# Does a charged particle accelerating in a gravitational field radiate?

A charged particle undergoing an acceleration radiates photons.

Let's consider a charge in a freely falling frame of reference. In such a frame, the local gravitational field is necessarily zero, and the particle does not accelerate or experience any force. Thus, this charge is free in such a frame. But, a free charge does not emit any photons. There seems to be a paradox. Does a freely falling charge in a gravitational field radiate?

-
– Mark Eichenlaub Mar 4 '12 at 7:26
No claims on correctness; there are some interesting points here: physicsforums.com/archive/index.php/t-72035.html – Manishearth Mar 4 '12 at 7:38
I am sorry but "Let's consider a charge in a freely falling frame of reference." If it is falling it falls to some gravitational center, thus the statement " In such a frame, the local gravitational field is necessarily zero," is wrong . If the particle is in orbit, there is the angular acceleration and it will radiate. If it is free falling there is the acceleration of the gravitational field. The 1/r of a gravitational potential becomes 0 when r=infinity. – anna v Mar 4 '12 at 10:20
@annav That deserves to be expanded a bit and put in an answer :D – Manishearth Mar 4 '12 at 10:36
@annav this is true, but then the question could have been asked like this: "Imagine a static charge. It has an electric field but there is no magnetic field and hence no radiation. However, now let's transform into an accelerating reference frame. In this new reference frame we have an accelerating charge, so it should emit radiation. How can the charge emit photons in one reference frame but not in the other? And since an accelerating reference frame is the same as a gravitational field (Einstein's principle), does a gravitationally accelerated charge radiate or not?" – Nathaniel Mar 4 '12 at 13:40

The paradox is, sort of, resolved as follows: the number of photons changes when you switch between non-inertial frames. This is actually a remarkable fact, and holds also for quantum particles, which can be created in pairs-antipairs, and whose number depends on the frame of reference.

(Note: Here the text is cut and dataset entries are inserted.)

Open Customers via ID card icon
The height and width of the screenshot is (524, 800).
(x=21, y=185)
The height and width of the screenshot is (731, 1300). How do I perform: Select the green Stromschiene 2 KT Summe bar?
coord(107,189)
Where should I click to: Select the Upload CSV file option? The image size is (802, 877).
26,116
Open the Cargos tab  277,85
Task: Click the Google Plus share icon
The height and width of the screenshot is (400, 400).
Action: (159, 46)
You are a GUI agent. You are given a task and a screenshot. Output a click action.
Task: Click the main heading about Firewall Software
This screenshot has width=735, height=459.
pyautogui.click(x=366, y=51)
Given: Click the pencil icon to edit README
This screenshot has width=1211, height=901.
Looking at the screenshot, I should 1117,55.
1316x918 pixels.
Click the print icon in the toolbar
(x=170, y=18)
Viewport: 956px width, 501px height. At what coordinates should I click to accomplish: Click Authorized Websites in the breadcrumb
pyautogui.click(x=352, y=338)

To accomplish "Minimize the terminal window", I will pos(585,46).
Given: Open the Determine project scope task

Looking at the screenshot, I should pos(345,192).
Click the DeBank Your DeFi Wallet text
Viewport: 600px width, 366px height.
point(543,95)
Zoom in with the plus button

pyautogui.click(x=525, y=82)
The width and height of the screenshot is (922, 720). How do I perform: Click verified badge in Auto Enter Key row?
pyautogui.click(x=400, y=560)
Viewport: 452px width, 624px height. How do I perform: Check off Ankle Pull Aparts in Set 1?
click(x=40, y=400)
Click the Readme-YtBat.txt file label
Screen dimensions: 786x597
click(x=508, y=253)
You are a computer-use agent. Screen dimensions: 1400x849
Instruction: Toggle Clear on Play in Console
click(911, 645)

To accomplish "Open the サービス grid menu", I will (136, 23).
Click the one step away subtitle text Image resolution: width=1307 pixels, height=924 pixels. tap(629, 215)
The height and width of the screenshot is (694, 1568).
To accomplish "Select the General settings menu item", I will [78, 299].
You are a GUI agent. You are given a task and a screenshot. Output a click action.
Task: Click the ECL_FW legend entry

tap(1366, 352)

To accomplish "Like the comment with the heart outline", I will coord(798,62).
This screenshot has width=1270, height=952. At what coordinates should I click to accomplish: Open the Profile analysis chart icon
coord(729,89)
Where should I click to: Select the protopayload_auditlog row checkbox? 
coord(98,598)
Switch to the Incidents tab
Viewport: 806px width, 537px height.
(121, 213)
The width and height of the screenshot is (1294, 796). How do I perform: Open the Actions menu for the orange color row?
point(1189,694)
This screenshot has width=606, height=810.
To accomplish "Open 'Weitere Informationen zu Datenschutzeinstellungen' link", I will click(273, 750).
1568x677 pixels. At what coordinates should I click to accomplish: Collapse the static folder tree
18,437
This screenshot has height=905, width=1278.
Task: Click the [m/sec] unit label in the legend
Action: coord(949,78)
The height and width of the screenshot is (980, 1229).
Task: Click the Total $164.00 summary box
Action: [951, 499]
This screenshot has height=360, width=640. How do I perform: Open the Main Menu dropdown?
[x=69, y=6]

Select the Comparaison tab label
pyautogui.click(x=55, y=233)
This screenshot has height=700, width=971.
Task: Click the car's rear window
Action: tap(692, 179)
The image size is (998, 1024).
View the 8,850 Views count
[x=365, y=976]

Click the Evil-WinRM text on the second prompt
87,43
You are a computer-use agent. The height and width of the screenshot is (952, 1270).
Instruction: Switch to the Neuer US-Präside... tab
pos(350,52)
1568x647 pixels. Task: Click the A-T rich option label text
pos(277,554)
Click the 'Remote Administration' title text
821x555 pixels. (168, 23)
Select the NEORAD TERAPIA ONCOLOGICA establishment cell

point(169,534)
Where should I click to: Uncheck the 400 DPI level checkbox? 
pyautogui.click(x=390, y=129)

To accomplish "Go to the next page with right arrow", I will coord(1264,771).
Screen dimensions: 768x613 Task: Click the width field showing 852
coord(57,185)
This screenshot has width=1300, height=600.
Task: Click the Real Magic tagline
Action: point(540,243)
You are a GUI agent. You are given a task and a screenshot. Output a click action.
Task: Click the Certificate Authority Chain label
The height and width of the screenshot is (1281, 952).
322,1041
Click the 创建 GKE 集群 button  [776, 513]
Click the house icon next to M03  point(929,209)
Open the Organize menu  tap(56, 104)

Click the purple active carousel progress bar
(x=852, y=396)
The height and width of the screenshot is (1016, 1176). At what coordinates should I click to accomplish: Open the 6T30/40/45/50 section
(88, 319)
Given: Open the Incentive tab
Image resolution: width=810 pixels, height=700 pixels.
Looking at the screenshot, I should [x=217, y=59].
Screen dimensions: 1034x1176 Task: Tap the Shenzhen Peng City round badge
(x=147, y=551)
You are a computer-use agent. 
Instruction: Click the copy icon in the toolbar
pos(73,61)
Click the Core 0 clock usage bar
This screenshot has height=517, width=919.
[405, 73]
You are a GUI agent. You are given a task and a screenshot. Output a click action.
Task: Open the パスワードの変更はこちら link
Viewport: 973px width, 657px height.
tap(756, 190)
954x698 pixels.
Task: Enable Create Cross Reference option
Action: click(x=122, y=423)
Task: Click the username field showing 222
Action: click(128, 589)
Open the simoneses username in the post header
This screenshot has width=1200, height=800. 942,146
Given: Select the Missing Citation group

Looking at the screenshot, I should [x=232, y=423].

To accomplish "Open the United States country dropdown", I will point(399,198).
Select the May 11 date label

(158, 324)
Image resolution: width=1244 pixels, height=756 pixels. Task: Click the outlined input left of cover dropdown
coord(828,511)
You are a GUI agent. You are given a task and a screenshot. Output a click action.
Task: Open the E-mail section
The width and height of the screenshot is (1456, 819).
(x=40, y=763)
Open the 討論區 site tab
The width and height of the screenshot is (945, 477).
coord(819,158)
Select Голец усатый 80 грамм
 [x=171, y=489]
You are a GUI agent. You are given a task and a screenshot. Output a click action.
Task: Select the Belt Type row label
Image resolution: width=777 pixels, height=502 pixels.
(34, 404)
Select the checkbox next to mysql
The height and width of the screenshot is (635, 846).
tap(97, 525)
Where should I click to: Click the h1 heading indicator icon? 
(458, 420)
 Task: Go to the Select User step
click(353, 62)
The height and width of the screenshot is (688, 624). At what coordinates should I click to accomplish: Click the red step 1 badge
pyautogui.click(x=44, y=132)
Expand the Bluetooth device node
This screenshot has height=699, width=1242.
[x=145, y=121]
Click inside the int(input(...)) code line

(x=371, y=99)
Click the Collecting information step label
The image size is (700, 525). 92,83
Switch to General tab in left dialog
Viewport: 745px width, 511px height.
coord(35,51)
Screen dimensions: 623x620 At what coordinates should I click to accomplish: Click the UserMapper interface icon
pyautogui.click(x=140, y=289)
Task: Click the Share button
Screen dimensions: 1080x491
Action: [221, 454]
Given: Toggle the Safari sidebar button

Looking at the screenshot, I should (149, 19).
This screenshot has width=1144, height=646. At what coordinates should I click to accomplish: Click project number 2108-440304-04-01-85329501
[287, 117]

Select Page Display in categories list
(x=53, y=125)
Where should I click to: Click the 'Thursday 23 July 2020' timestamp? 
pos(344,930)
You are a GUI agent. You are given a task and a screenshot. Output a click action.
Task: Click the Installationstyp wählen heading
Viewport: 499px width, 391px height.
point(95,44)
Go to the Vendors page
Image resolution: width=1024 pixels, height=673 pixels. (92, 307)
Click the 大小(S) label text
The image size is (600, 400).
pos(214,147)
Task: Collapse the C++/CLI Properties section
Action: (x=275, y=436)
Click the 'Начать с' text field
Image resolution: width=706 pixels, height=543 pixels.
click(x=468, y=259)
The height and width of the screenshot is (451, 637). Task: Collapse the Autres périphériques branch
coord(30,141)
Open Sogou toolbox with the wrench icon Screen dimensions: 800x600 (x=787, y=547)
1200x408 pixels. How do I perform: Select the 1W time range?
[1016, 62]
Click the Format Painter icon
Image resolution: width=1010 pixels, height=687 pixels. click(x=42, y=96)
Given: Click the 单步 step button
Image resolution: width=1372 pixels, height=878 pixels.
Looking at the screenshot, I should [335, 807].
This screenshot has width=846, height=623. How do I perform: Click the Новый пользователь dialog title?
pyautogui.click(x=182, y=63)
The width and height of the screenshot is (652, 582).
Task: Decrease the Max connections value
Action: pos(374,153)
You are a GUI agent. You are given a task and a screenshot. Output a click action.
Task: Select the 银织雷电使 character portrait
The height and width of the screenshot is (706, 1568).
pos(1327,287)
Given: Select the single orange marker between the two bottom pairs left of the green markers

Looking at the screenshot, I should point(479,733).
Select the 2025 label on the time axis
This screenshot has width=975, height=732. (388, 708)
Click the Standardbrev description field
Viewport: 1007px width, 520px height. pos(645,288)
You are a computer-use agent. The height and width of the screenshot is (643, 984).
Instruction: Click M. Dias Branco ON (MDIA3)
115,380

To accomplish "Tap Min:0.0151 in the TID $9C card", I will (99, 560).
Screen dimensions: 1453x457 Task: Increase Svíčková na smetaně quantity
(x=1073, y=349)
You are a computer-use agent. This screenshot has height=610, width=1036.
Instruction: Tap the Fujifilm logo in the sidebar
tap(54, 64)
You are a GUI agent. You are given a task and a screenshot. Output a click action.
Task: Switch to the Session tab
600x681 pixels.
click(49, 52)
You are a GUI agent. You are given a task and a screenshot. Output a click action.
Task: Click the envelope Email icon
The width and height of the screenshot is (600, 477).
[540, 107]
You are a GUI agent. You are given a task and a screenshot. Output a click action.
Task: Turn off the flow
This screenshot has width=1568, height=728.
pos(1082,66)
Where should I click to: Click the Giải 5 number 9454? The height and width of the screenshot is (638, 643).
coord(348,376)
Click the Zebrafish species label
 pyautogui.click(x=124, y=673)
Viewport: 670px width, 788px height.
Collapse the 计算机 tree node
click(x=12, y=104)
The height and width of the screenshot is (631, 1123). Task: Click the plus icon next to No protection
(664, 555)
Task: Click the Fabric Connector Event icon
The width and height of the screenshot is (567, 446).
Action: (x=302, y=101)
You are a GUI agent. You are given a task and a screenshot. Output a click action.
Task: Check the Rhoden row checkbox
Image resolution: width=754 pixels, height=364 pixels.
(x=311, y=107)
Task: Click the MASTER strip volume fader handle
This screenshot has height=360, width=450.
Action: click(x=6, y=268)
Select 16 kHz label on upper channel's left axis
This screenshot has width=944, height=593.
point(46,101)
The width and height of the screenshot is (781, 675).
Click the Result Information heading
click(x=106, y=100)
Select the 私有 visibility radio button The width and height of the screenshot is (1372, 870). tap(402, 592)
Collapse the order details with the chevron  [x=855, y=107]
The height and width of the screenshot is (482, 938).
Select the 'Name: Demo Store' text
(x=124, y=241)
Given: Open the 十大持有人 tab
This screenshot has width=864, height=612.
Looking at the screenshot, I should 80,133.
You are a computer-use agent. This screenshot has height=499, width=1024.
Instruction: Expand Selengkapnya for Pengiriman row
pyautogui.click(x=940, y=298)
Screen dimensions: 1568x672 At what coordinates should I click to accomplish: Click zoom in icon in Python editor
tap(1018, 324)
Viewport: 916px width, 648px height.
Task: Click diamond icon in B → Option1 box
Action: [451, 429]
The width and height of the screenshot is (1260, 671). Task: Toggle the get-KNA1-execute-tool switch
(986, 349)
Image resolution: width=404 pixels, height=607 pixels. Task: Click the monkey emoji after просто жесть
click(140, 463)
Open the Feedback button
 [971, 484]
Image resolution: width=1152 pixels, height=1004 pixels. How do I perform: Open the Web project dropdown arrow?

Now, a step back. Forget about gravity for a moment, as it is irrelevant here (we are still in GR, though). Imagine a point charge, which is accelerating with respect to a flat empty space. If you switch to the rest frame of the charge, you observe a constant electric field. When you switch back to the inertial frame, you see the field changing with time at each point. This naturally corresponds to appearing magnetic fields, and hence radiation.

In the presence of gravity the case is absolutely similar. To conclude, switching between non-inertial frames makes a static electric field vary and hence represent a radiation flow.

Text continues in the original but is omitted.